CHANTALE GIRARD 

J’ai côtoyé Matthieu Dumont à plusieurs titres. Nous avons siégé au sein d’un même conseil d’administration, j’ai exposé au centre d’artistes L’Écart sous sa gouverne et à ses côtés lors d’expositions collectives, j’ai participé à plusieurs jurys avec lui et j’ai beaucoup écrit dans L’Indice bohémien sur son duo Geneviève Matthieu. Il a fait partie de mon univers artistique durant toute sa carrière. 

Je ne vous parlerai pas du choc que sa disparition a provoqué dans notre petite communauté artistique. Il n’y a pas de mot pour le décrire. 

Je vais toutefois parler de la personne qu’il était, du genre d’artiste qu’il a été. 

Photographe : Maryse Boyce

LIBERTÉ 

Il a été un artiste libre. Vraiment libre. Il avait entendu Pierre Falardeau un jour expliquer ce qu’était la liberté pour lui et Matthieu m’avait dit que cela l’avait grandement inspiré : vieille voiture, pas d’hypothèque, rien qui puisse l’attacher financièrement… C’était cela qui lui permettait de faire ce qu’il voulait, quand il voulait. Pas n’importe quoi, bien entendu, mais de poser des gestes sans avoir de comptes à rendre. 

Il assumait donc cette liberté avec bonheur. C’était ce qu’il aimait de l’art; tout était possible. Comme directeur artistique de L’Écart, il insistait toujours sur l’idée de l’espace de création que la galerie offrait aux artistes. Un espace de liberté totale, intime et inaliénable. Toujours présent en soutien, mais en retrait pour ne pas imposer quoi que ce soit à qui que ce soit. On l’a bien vu dans les activités qu’il organisait, en particulier les Paranoëls, ces réunions de fins d’année où les artistes pouvaient absolument et totalement être eux-mêmes. Notons également qu’il a été à l’origine des biennales de performance durant lesquelles le public a été en contact avec l’art performatif à l’échelle internationale. 

Pour Matthieu, l’art n’était pas une chasse gardée élitiste, mais un lieu vivant dans lequel l’artiste peut s’épanouir. C’est pourquoi on sentait chez lui un profond ancrage dans la vraie vie. Il faisait partie intégrante de sa communauté. Et cet investissement personnel se doublait d’une bonne humeur contagieuse. Matthieu était toujours à la recherche de solutions, très disponible et très aidant. Toutes les personnes qui ont travaillé avec lui avaient envie de travailler avec lui et elles garderont en souvenir son grand rire et son regard amusé.  
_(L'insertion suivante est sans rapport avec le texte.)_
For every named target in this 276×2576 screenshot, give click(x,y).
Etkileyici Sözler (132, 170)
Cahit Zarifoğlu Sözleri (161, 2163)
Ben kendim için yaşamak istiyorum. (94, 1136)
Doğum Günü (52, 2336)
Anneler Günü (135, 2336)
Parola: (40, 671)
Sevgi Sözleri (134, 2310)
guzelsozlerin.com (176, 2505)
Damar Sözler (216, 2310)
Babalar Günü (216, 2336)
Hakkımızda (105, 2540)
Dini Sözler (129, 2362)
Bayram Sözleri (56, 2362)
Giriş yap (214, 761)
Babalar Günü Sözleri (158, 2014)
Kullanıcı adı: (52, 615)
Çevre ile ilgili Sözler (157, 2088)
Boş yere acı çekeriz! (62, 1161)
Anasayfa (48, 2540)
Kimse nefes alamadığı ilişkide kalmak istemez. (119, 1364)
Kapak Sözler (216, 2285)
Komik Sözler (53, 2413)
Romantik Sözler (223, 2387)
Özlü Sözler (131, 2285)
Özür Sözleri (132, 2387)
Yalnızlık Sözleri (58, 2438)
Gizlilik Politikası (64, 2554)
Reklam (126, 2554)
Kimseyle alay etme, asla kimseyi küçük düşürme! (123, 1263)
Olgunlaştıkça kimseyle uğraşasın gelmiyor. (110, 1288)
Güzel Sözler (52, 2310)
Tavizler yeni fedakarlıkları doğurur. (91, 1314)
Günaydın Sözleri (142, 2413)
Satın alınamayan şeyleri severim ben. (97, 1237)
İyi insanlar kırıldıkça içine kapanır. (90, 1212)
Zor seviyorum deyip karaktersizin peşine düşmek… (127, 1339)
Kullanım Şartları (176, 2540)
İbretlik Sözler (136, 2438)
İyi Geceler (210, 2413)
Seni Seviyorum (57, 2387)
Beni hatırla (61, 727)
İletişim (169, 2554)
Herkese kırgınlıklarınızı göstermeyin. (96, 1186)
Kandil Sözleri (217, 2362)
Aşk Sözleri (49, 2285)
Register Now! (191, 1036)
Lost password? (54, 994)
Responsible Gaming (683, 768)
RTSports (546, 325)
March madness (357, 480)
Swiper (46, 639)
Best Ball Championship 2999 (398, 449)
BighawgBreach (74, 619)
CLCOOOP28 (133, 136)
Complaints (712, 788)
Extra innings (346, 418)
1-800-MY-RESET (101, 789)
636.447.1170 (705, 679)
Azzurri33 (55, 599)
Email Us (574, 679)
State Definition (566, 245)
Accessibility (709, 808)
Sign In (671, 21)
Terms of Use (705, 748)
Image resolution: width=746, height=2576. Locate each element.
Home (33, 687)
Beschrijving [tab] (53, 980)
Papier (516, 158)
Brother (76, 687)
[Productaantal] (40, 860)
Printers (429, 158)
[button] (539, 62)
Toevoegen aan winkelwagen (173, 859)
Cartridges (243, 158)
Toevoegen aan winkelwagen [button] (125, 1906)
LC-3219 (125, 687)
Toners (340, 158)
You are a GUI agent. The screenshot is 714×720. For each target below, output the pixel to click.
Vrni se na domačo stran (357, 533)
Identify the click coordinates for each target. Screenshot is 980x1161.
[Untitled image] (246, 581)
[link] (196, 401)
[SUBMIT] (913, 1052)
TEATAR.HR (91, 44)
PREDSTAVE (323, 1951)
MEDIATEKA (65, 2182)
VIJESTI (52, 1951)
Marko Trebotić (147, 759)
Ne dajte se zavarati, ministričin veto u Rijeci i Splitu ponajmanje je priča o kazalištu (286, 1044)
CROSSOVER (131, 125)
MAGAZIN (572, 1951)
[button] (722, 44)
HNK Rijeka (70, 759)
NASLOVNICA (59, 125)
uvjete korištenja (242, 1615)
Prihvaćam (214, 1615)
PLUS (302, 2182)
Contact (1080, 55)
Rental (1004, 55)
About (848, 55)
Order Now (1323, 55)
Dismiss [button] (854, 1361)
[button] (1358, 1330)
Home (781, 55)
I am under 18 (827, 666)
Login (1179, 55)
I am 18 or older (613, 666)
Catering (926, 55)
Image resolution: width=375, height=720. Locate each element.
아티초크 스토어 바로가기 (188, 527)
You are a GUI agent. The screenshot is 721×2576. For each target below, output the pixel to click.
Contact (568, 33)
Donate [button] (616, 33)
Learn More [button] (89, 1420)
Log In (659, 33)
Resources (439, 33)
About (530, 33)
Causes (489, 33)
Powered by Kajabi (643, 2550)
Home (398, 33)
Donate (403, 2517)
VIE PERSONNELLE/VIE ARTISTIQUE 

Aussi, l’art était une pratique globale. Peinture, performance, musique : aucune cloison entre les disciplines. L’art était une activité intégratrice : même l’idée du couple faisait partie de sa production. L’art de Matthieu était dans l’art de Geneviève Crépeau et l’art de Geneviève était dans l’art de Matthieu Dumont. Le duo avait d’ailleurs abandonné le « et » de Geneviève et Matthieu pour devenir simplement Geneviève Matthieu.  

RIGUEUR 

Toutes ces qualités n’excluaient pas une rigueur intellectuelle à l’égard de sa propre création et à celle des autres. Il discutait volontiers de sa production et donnait de la rétroaction pertinente sur celle des autres. Toujours dans le respect et la bonne humeur. 

Cette rigueur lui a permis d’être un directeur artistique précieux pour L’Écart, en développant de nouvelles pistes de diffusion dans le souci de garder les précieux acquis du centre d’artistes. Les dernières fois où j’ai participé à un jury de programmation de L’Écart avec lui, nous avions reçu une centaine de dossiers pour six plages d’exposition. Il avait réussi à faire du centre (avec Geneviève Crépeau, elle aussi à la direction) un lieu de diffusion recherché à l’échelle de la province. 

Geneviève et lui avaient décidé, il y a quelques années, de quitter la gestion du centre d’artistes afin de se consacrer entièrement à leur carrière artistique. Tout l’automne dernier, nous avons pu suivre leurs pérégrinations à travers la France sur Facebook, sans savoir qu’il s’agissait du dernier tour de piste de Matthieu. 

La perte de cet artiste inspirant, en pleine ascension, est d’une tristesse infinie.